In addition, a diverse and inclusive culture is embedded within the Board. Our Directors are confident that robust discussion results in the deliberation of wide-ranging views and that, as directors, they serve in an environment where bias, discrimination and harassment are not tolerated.

The majority of Board members are independent directors, as recommended by King IV.


Board members are appointed based on their knowledge and experience, providing the broad base of skills necessary to achieve the company’s objectives. The capacity of individual members continues to be enhanced on an ongoing basis with skills that are directly relevant to the business. These include competencies in aviation, law, policy, strategy, finance, corporate finance, accounting, auditing, economic regulation, governance, asset and risk management, stakeholder relationship management, international relations, and information and communications technology (ICT), among others.


The annual Board evaluation was conducted as scheduled. This included an assessment of the Board as a

whole as well as assessments of the Chairman of the Board, the individual Directors, the Board Committees and the Chairpersons of the Board Committees.

The evaluation of the Board covered the application of governance principles in the following areas of activity:
  • Board attributes and culture
  • Ethical culture and conduct
  • Board meetings and processes
  • Risk Management
  • Environmental, Social, and Corporate Governance;
  • Oversight over the ACSA Strategy
  • Information and Communication Technology
  • Stakeholder management
  • Role of the Chairman
  • Role of the Chief Executive Officer
  • Role of the Company Secretary
  • Board induction, orientation and development
  • Individual director assessment (peer review).

Some development areas were identified, including cybersecurity, IT infrastructure, ESG framework implementation, risk sensing and scenario modelling. There were, however, many areas in which there had been improvement, including stakeholder management, the level of reporting to the various committees and the implementation of a succession planning process. The Board, together with management, also needs to consider assessing in-house skills as a number of employees

were lost during the severance package process that was conducted during the COVID-19 pandemic.

The performance of the Committees of the Board was also evaluated and they were found to have effectively discharged their roles and responsibilities.

**Problems to work on**
1. From the Board governance extract, list the areas in which the evaluation found improvement.
2. According to the Board governance extract, how were a number of employees lost during the COVID-19 pandemic?
3. Continue the Board governance extract from its last sentence.

**Supplied data**

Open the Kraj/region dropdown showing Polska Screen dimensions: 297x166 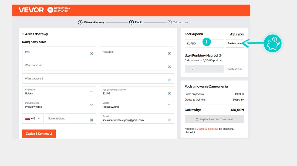59,92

**Set of answers**
1.
- Stakeholder management
- The level of reporting to the various committees
- The implementation of a succession planning process

2. They were lost during the severance package process conducted during the pandemic.

3.
The office of the Company Secretariat continues to provide unfettered guidance and support to the Board and the Committees. The CEO continues to ensure the effective implementation of the strategy and related strategic objectives.

The Board and the Committees of the Board will continue to focus on the following critical areas during the current period (FY2023):

  • Financial sustainability and recovery
  • Business competitiveness
  • Risk management
  • Revenue diversification
  • Innovation
  • Cybersecurity
  • Aviation
  • Succession planning
  • ESG

Further details relating to these focus areas are available in the ACSA Governance and Remuneration Report for 2022.


Many of the Board’s key focus areas during the reporting period followed on from those in the previous period. These included:
  • Continuing assessment and management of the impact of the COVID-19 pandemic on aviation and, in turn, on the Group.
  • Monitoring the review and implementation of the COVID-19 Financial Plan and Budget based on the Beyond New Normal Scenarios.
  • Reviewing the Key Performance Indicators in the Corporate Plan for FY2022 to FY2024 and the Growth and Non-aeronautical Revenue Strategies.
  • Condoning and writing off irregular, fruitless and wasteful expenditure during the period.
  • Approving the Annual Financial Statements.
  • Approving the FY2022 to FY2024 Corporate Plan.
  • Monitoring the action plan for the Board Effectiveness Evaluation Report.
  • Finalising the Macro Structure.
  • Monitoring performance of the Company through quarterly performance reports.
  • Approving necessary policies and frameworks for implementation of the approved strategy.
  • Monitoring the proposed disposal of ACSA shares in GRUpar.
  • Ensuring strategic risks facing the Company are assessed and mitigated.
  • Ensuring stakeholders are engaged.